目を覚ます。視界に映るのは、ヤニの染み付いた見慣れた天井だ。アルコールの抜け切らない頭で、ザップは昨晩の出来事を反芻する。そして、決して広くはないベッドの隣が空なのに気がついた。

「……またか」

気分が最悪へと傾いていく。今日も一日、碌でもない日になるだろうと思った。





「おはようございます。また遅刻ですか」
職場であるライブラ本部へ足を踏み入れると、ザップの気分を最悪へと導いた原因である弟弟子が刺々しい声で出迎えた。昨晩は何もなかった、と言わんばかりの表情と物言いに、ザップは葉巻をギリギリと噛みしめる。
――昨晩、ザップはツェッドを抱いた。
初めてのことではない。普段は何かと反抗的な口が、無言で愛車に乗るように促しても文句一つ発しなくなったのも、それなりに前のことだ。
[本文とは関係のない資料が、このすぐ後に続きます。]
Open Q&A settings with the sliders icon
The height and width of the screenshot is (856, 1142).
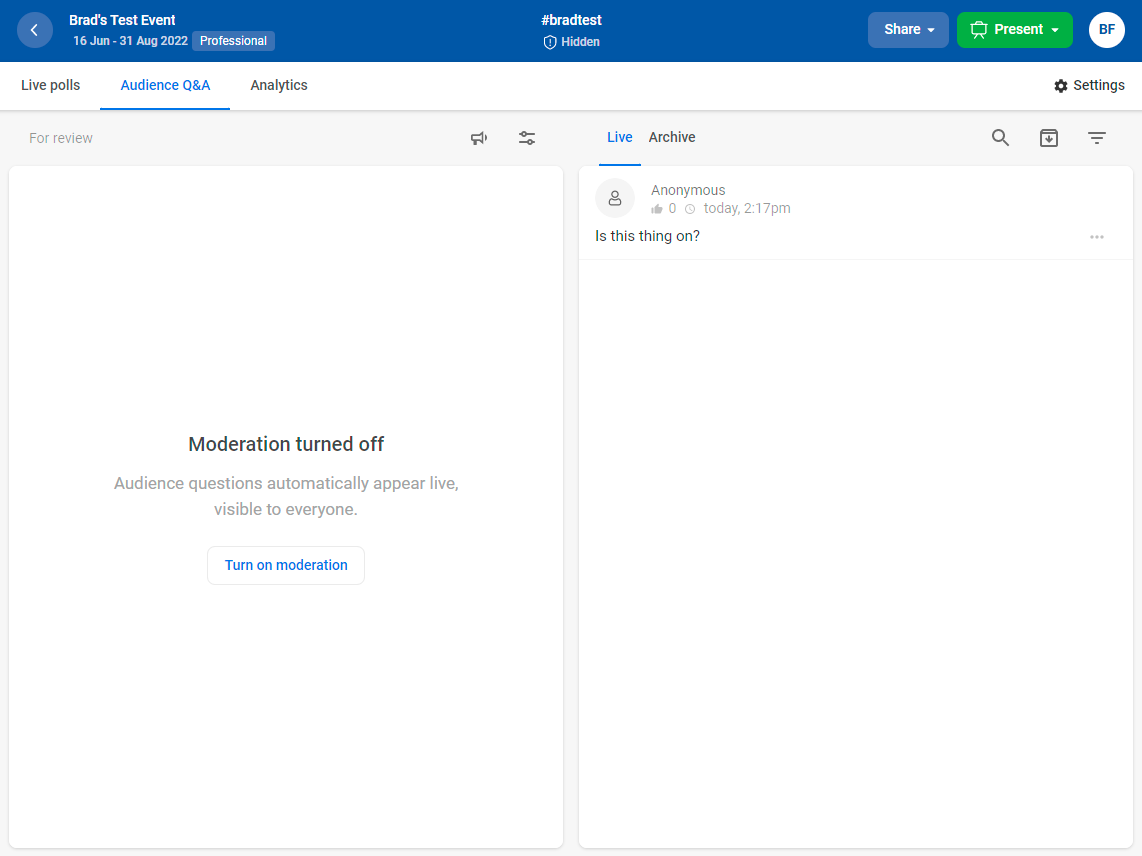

最初のうちは死んでも声なんか出すもんか、と血が出るまで噛み締めていた指も、今は意趣返しだとばかりにザップの背中に傷をつけるようになっている。
ではどうしてそうなったのか、と問われるとザップに明確な答えは浮かばない。何故だか分からないけれど、他の女たちと同じように欲しいと思ったのだろう。ただ、他の女たちより執着している自覚がある。不本意なことに、だが。

「オイ魚類、ちょっと面貸せや」
「謝罪もなく人を顎で呼ばないでください」

だが、ザップにそういう自覚があるというのに、ツェッドの方はというとそれが分からない。ザップとのセックスが嫌だというわけではないのは分かるのだが、そこにザップのような執着めいた感情が見えないのだ。
別に愛を囁き合う甘ったるいピロートークがしたいわけでも、起き抜けから遅刻を確実にする触れ合いをしたいわけでもない。お互いにそういう柄でもないのは百も承知だ。
けれども、とザップは心の中で吐き捨てる。置き手紙もメールも挨拶もない朝ばかりを迎えさせられたら、問いかけたくもなる。

「ザップさん、朝から喧嘩とかやめてくださいよ……」

ひたすらツェッドを睨みつけるザップに、ソファに座っていたレオナルドが呆れた声を上げた。

「別に殺る気なんざねぇっつの。オラこっち来い」
「ちょっと!」

ザップは大股でツェッドに歩み寄ると、そのまま腕を引いて温室の方へと消えていった。それを見送るしかなかったレオナルドは、肩の上の音速猿と共に小さく溜息を吐いた。

「……オメー、何でいつもそうなんだ」
「はい?」

乱暴に閉めた扉に押し付けて、ザップは尋ねる。と言っても、主語の抜けたそれが通じるわけもなく。何を尋ねられているのか分からない、という顔をするツェッドに、ザップの機嫌はますます降下していく。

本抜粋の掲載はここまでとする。